Texte ▸
-----

Elle pilote des avions de chasse T38 et a décroché un master en sciences spatiales à l’International Space University. Elle a survécu au programme d’isolement Extreme Environnement Mission Operation de la NASA, alors que moi j’ai déjà du mal à le dire d’une traite. Elle a pris le dessus à la course comme à la réflexion et à l’apprentissage comme à la survie sur une armée de garçons, pour devenir une astronaute. Parce qu’elle savait qu’elle était la meilleure, et elle l’a prouvé. Avoir une personne comme elle raconter cette histoire à des papas comme moi, c’est important pour des filles comme toi, Tara.

Les astronautes sont aussi de vrais magiciens, Tara : quand Jessica Meir pointe la Terre depuis la station spatiale internationale où elle a passé sept mois, elle nous rappelle gentiment à quel point notre planète est aussi petite et fragile qu’elle est incroyablement belle. « C’est sur cette merveilleuse petite boule bleue à la fenêtre que vivent toutes les créatures vivantes que nous connaissons. » Ça fait de l’effet. Parce qu’elle a totalement raison. En nous montrant notre planète depuis l’espace, les astronautes font passer un message de paix, et un appel urgent à l’unité pour sauver ce qui peut encore l’être. 

L’unité dans le mix et le match

Le SXSW me montre aussi qu’on n’arrive à rien tout seul, Tara. Pourtant, on a l’habitude de faire les choses à notre manière. Appliquer les matières qu’on connaît. Reprendre le même chemin. Utiliser la réflexion d’hier pour répondre aux défis de demain. On compte sur nos capacités. Mais en réalité, la magie opère uniquement quand on arrive à s’unir. Quand notre réflexion sort des sentiers battus. Quand on découvre les pensées d’autres personnes, issues d’autres domaines et avec d’autres spécialités, et qu’on applique cette réflexion à notre activité. Le SXSW montre que l’avenir se forge au travers de la collaboration plutôt qu’une spécialisation sans fin. Prendre du recul pour contempler une question dans son ensemble, avant d’en tirer les enseignements et de les appliquer à notre travail, est un art qui se perd.

-----

Données fournies ▸
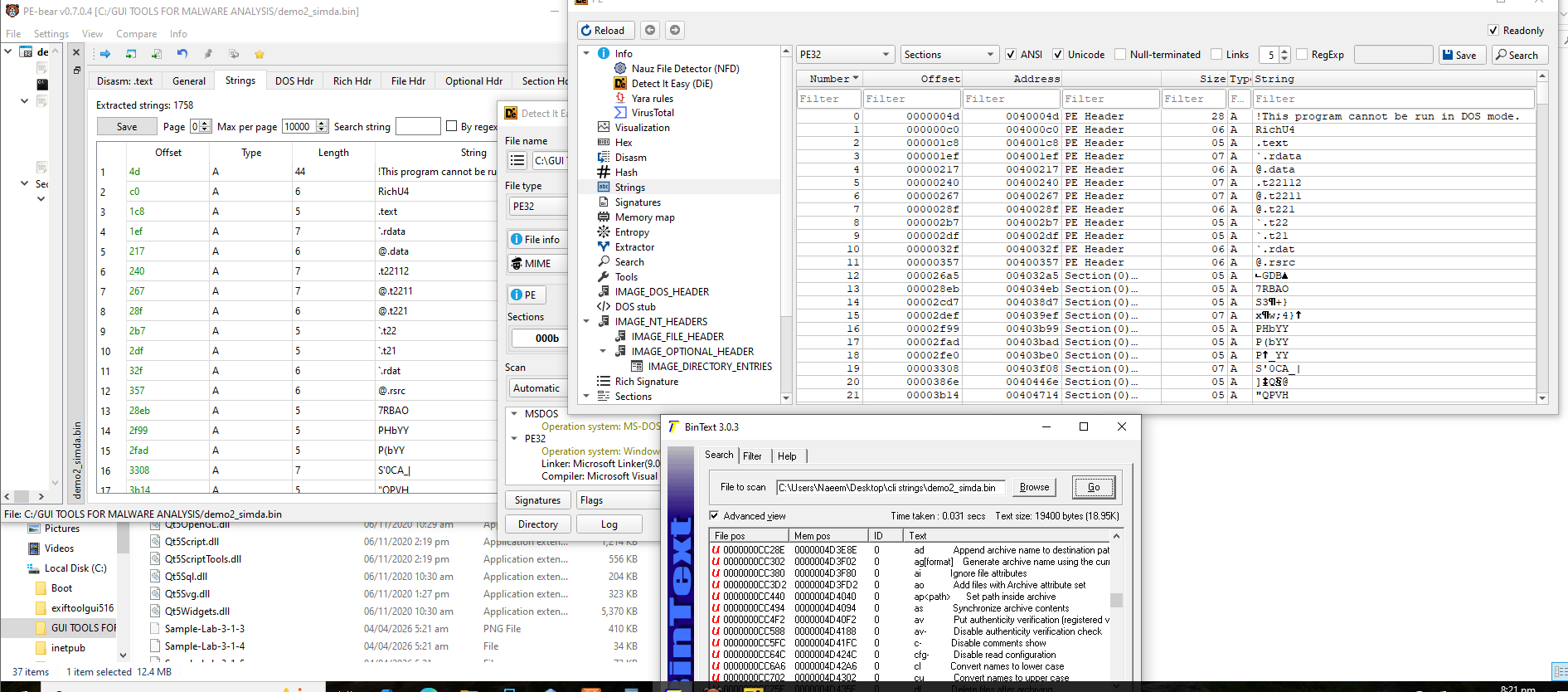The image size is (1568, 692).
Task: Select Yara rules in the Info tree
Action: tap(652, 99)
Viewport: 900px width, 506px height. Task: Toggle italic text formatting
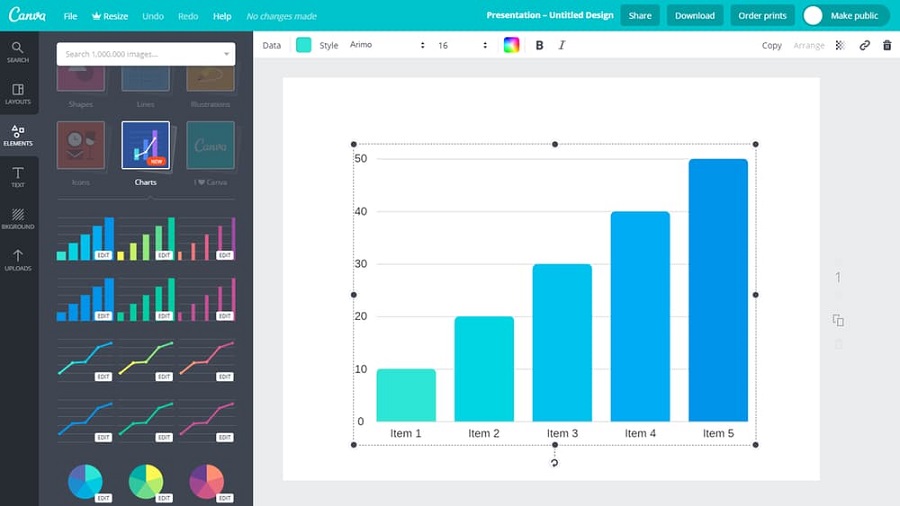pos(562,45)
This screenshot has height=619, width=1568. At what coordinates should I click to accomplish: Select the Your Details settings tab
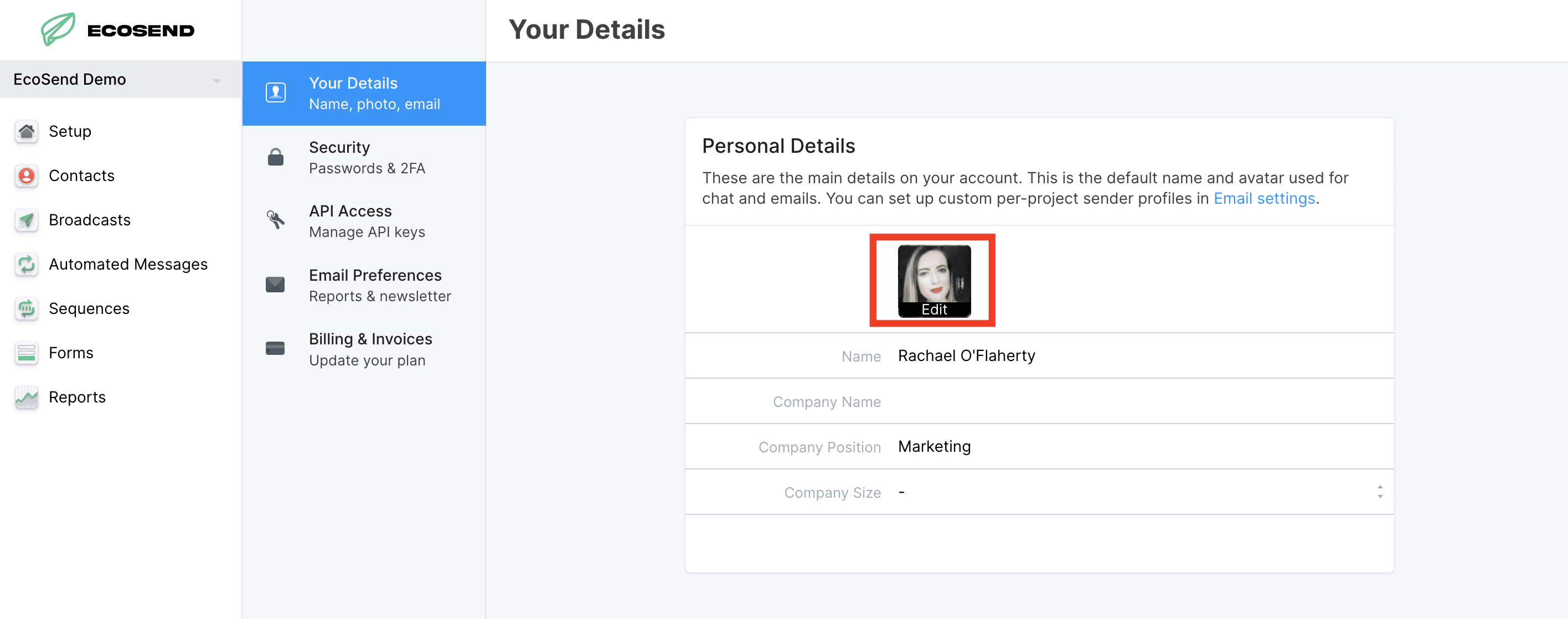[364, 93]
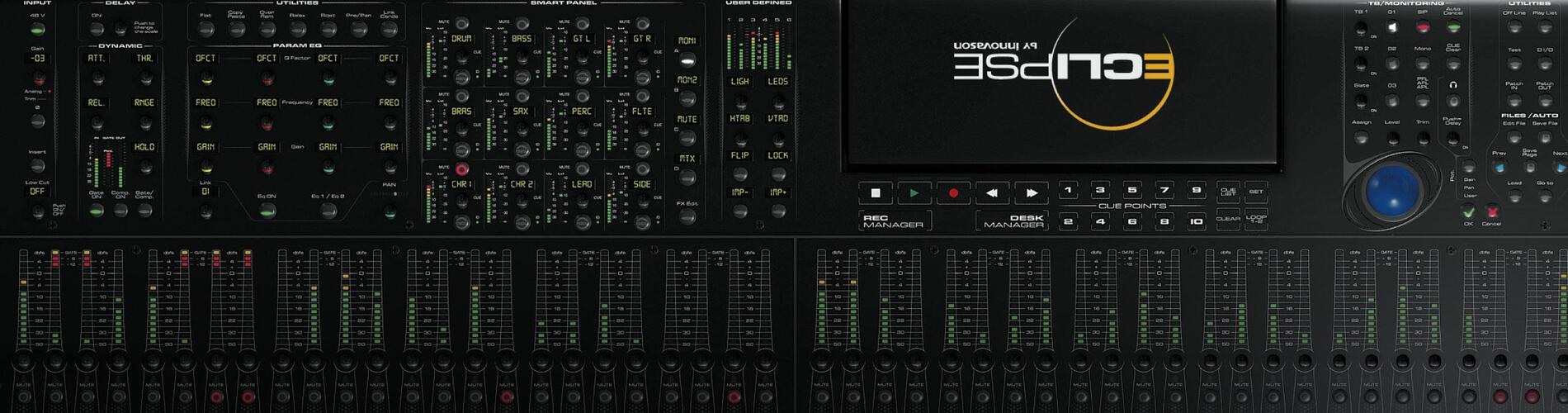Image resolution: width=1568 pixels, height=413 pixels.
Task: Open the REC Manager
Action: coord(894,221)
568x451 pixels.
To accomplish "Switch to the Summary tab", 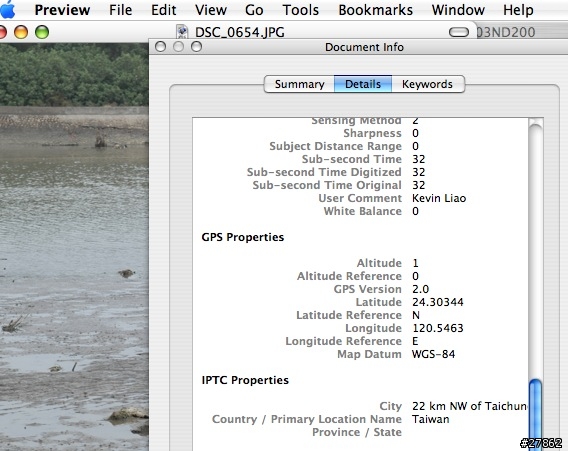I will 300,84.

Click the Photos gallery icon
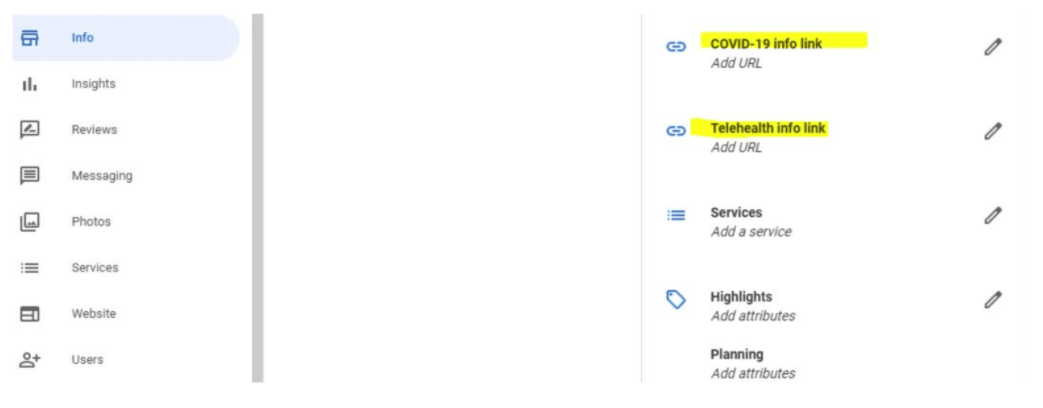coord(30,222)
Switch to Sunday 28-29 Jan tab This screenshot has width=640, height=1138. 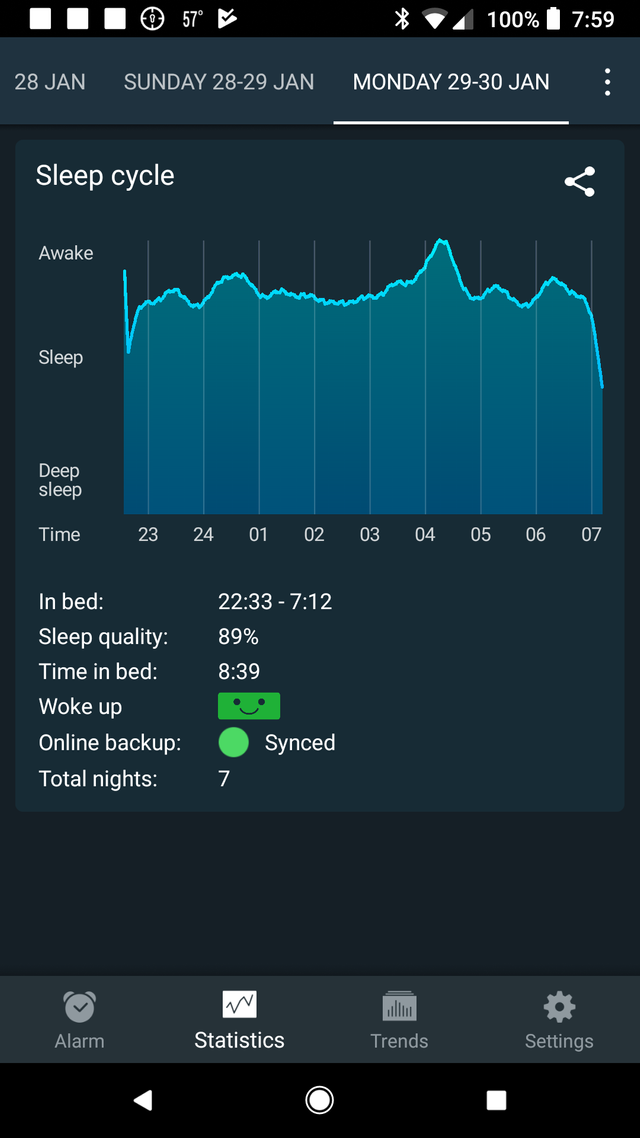pos(219,82)
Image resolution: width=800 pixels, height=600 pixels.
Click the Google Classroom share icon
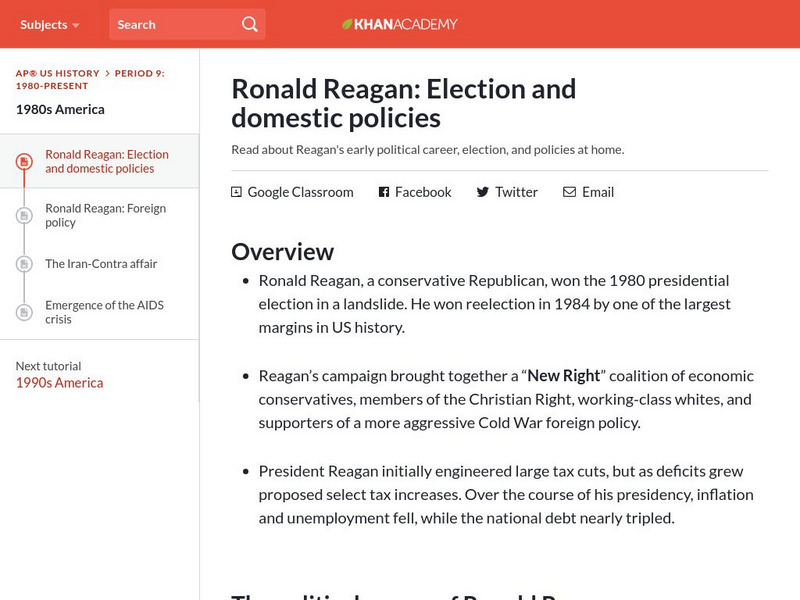(236, 192)
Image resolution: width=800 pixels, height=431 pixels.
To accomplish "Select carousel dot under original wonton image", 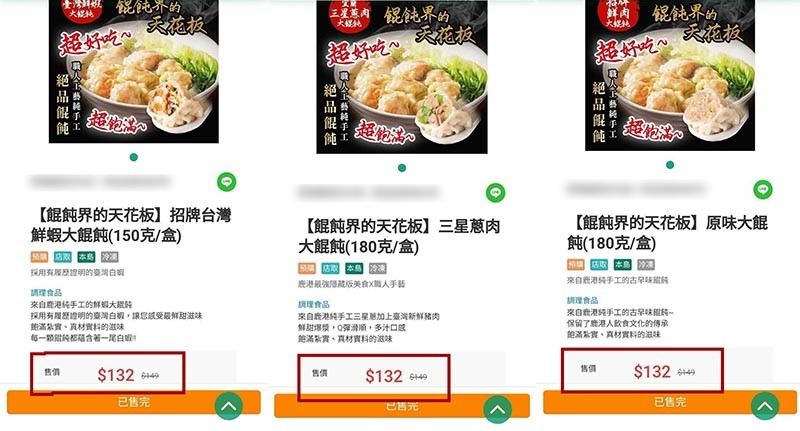I will [670, 165].
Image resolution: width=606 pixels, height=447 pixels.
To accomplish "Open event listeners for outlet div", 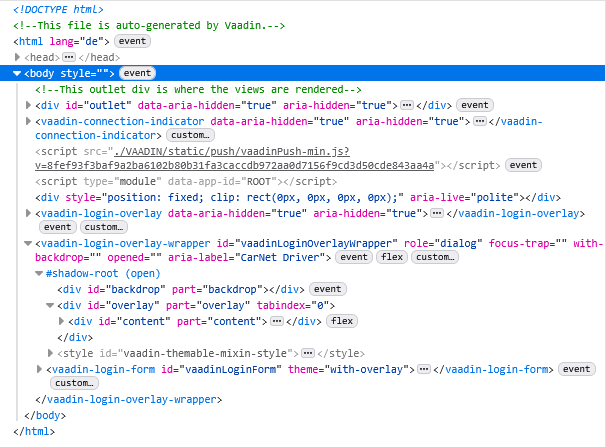I will click(475, 105).
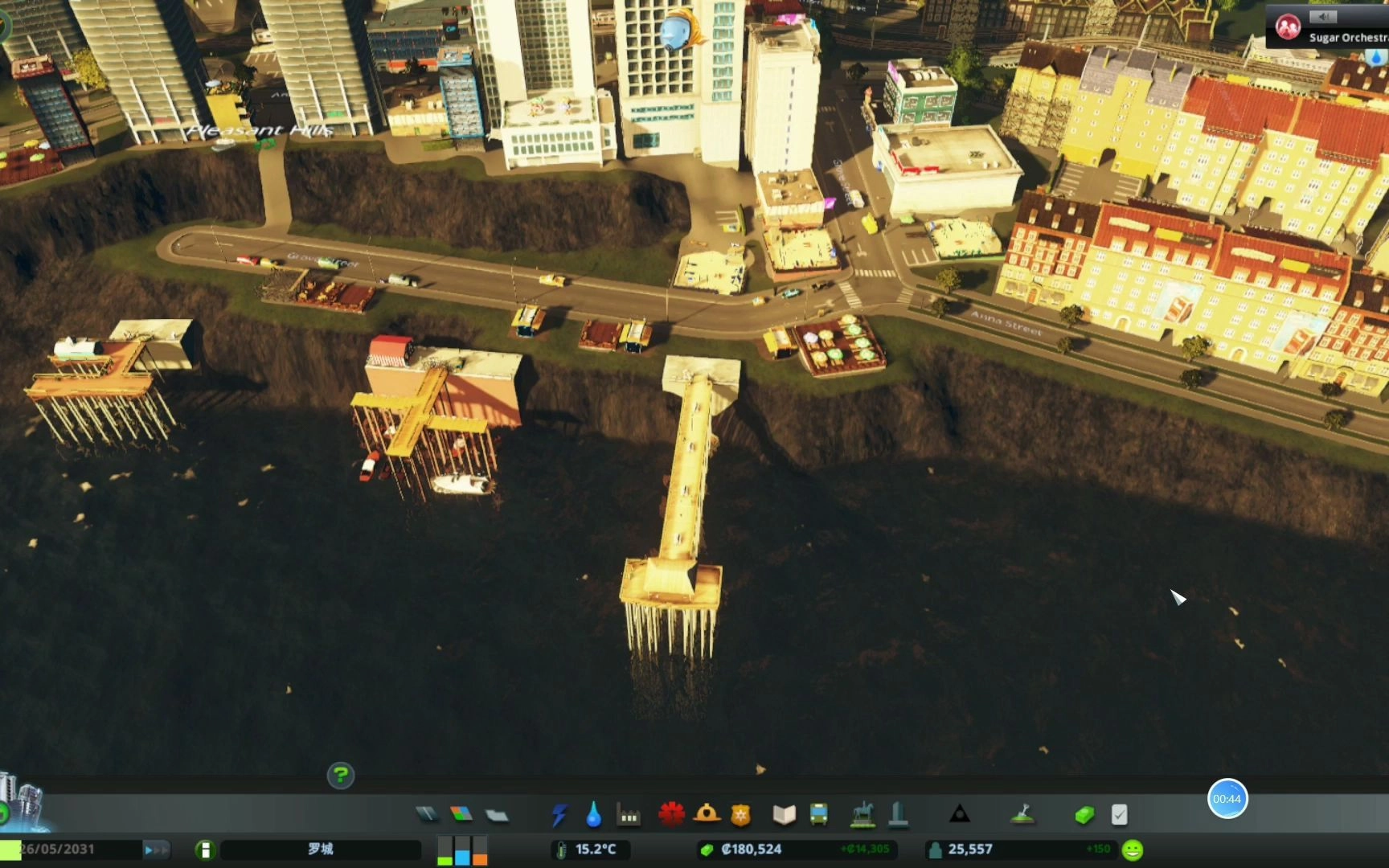Open the Police Department menu
The image size is (1389, 868).
740,815
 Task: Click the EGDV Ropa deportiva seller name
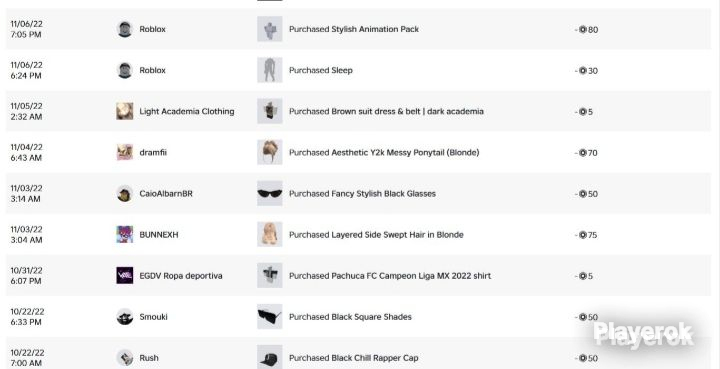[x=181, y=276]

-----

Tâche à faire 1 ▸
D'après le texte sur les astronautes et le SXSW, combien de temps Jessica Meir a-t-elle passé à la station spatiale internationale ?
Tâche à faire 2 ▸
Reprenez, s'il vous plaît, le texte sur les astronautes et le SXSW à la suite de sa dernière phrase.

Votre réponse 1 ▸
Sept mois.

Votre réponse 2 ▸
Le règne des généralistes

Dans son livre "Range, le règne des généralistes", David Epstein montre comment on nous a fait croire que tout qui veut développer un talent, jouer d’un instrument ou être à la pointe de son domaine devrait commencer tôt, s’y consacrer intensément et accumuler la bagatelle de 10 000 heures de formation spécialisée. En réalité, les recherches d’Epstein menées sur les meilleurs performeurs au monde, que ce soient des athlètes professionnels ou des lauréats d’un Nobel, lui ont montré que la spécialisation précoce est l’exception plutôt que la règle. Les meilleurs athlètes, artistes, musiciens, inventeurs, prévisionnistes et scientifiques au monde sont… des généralistes (surtout dans les domaines complexes et imprévisibles). Ils sont aussi plus créatifs, plus flexibles et plus à même de faire des connexions que leurs pairs plus spécialisés n’arrivent pas à discerner.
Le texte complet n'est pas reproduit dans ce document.